Changelog¶

All notable changes to this project are documented here. For detailed information, see CHANGELOG.md on GitHub.

[1.2.0]¶

AutoGen Adapter and Per-Tenant Budget Enforcement¶

Two new capabilities for multi-agent and SaaS use cases.

AutoGen adapter (shekel/providers/autogen.py): - Patches ConversableAgent.initiate_chat and ConversableAgent.generate_reply transparently on budget().__enter__() and restores them on __exit__() - Per-agent caps via b.agent("name", max_usd=X) — AgentBudgetExceededError raised before an agent's reply when its cap is exhausted - Spend attribution visible in budget.tree() alongside per-agent caps and utilization percentages - Auto-skipped when pyautogen is not installed; compatible with pyautogen<0.3.0 - Documentation: AutoGen integration page with example script

Per-tenant budget enforcement (tenant_id on budget()): - budget(max_usd=X, tenant_id=user.id, name="api", backend=RedisBackend()) — each tenant gets an isolated spend cap with no cross-contamination - Redis state namespaced under shekel:tb:{name}:{tenant_id}; one shared backend, zero per-tenant infrastructure - Default window: 30-day rolling period (window_seconds=86400*30); overridable - BudgetConfigMismatchError raised when the same (name, tenant_id) is opened with a different max_usd - Budget.tenant_id property; b.summary() and b.summary_data() surface the tenant ID

Quota management API on RedisBackend and AsyncRedisBackend: - get_tenant_spend(name, tenant_id) → float — current window spend; 0.0 if unknown - get_tenant_limit(name, tenant_id) → float | None — active limit; None if not set - set_tenant_limit(name, tenant_id, max_usd) — override limit without resetting spend (e.g. plan upgrades) - reset_tenant(name, tenant_id) — zero spend while preserving limit (e.g. billing period rollover) - list_tenants(name) → list[str] — all tenant IDs with recorded spend for a budget name - All five methods available as coroutines on AsyncRedisBackend

shekel tenants CLI — inspect and manage tenant quotas from the command line: - shekel tenants list --name api — table of tenant IDs, spend, limit, and utilization - shekel tenants list --name api --json — JSON array output - shekel tenants set-limit --name api --tenant <id> --max-usd <float> — admin limit override - shekel tenants reset --name api --tenant <id> — reset spend for a tenant

New exceptions: - BudgetConfigMismatchError — raised when (name, tenant_id) is opened with a different limit than what is stored in Redis (subclass of BudgetExceededError)

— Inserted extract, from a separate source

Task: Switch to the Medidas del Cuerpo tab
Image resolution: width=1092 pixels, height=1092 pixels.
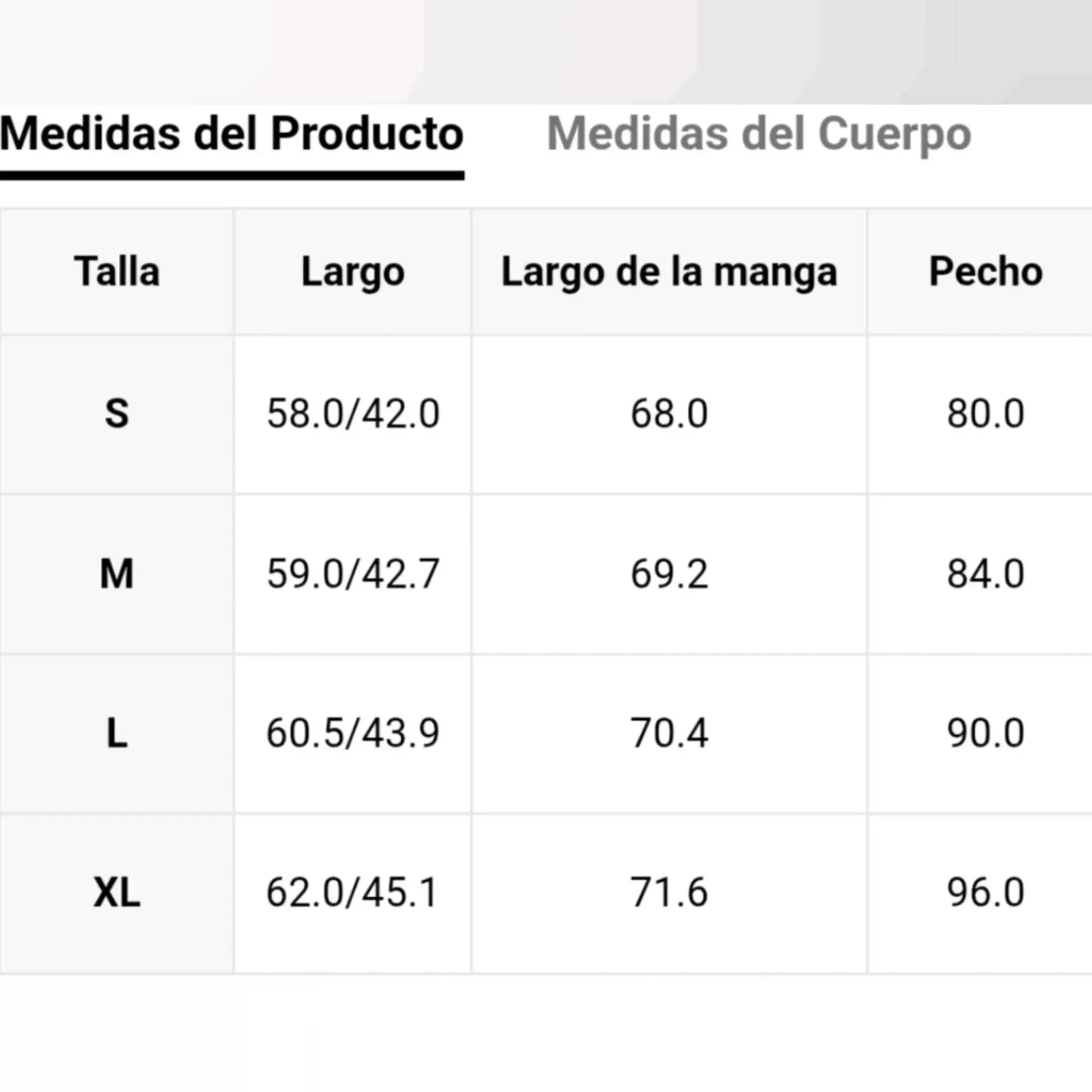Action: 759,134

Documentation: - New usage page: Per-Tenant Budgets - Updated: Distributed Budgets, API Reference, README

Full CHANGELOG →

[1.1.0]¶

OpenAI Agents SDK Adapter, Loop Guard, and Spend Velocity¶

Three new circuit-breaking primitives for production agent deployments.

OpenAI Agents SDK Runner adapter (shekel/providers/openai_agents.py): - Patches Runner.run, Runner.run_sync, and Runner.run_streamed transparently on budget().__enter__() and restores them on __exit__() - Per-agent caps via b.agent("name", max_usd=X) — AgentBudgetExceededError raised before the agent run starts when its cap is exhausted - Spend attribution visible in budget.tree() alongside per-agent caps and utilization percentages - Full async (Runner.run) and sync (Runner.run_sync) support; streaming spend attributed after iteration completes - Auto-skipped when openai-agents is not installed

Loop Guard — budget(loop_guard=True): - Per-tool rolling-window counter; tracks call timestamps per tool name at every pre-dispatch gate - AgentLoopError raised before the tool executes when a tool is called more than loop_guard_max_calls times within loop_guard_window_seconds - Configurable thresholds: loop_guard_max_calls (default 5), loop_guard_window_seconds (default 60.0; 0 = all-time) - warn_only=True support — logs a warning instead of raising; b.loop_guard_counts always populated - Independent of max_tool_calls — both enforced simultaneously; first to fire wins - Works with all auto-intercepted frameworks: LangChain, MCP, CrewAI, OpenAI Agents SDK, @tool

Spend Velocity — budget(max_velocity="$X/unit"): - Burn-rate circuit breaker checked on every LLM cost record - SpendVelocityExceededError raised when measured USD/min exceeds the configured limit - Spec DSL: "$<amount>/<unit>" — units: sec/s, min/m, hr/h/hour, day/d - warn_velocity soft threshold fires on_warn callback before the hard stop - Velocity-only mode supported (no max_usd required) - All velocity values normalized to USD/min in exceptions and callbacks - warn_only=True support — logs instead of raising

New exceptions (all subclass BudgetExceededError, exported from shekel.exceptions): - AgentLoopError — tool_name, call_count, window_seconds, usd_spent, framework - SpendVelocityExceededError — velocity_per_min, limit_per_min, window_seconds, usd_spent, elapsed_seconds

New Budget property: - loop_guard_counts: dict[str, int] — per-tool call counts for the current window; populated when loop_guard=True; empty dict otherwise

Documentation: - New integration page: OpenAI Agents SDK - New usage pages: Loop Guard · Spend Velocity

Full CHANGELOG →

[1.0.2]¶

🎉 First GA Release — Hierarchical Budget Enforcement, CrewAI circuit breaking + Distributed Budgets¶

Per-node, per-chain, per-agent, and per-task USD caps with automatic LangGraph and LangChain instrumentation. Distributed enforcement via Redis for multi-process deployments. Zero code changes required — open a budget() context and run.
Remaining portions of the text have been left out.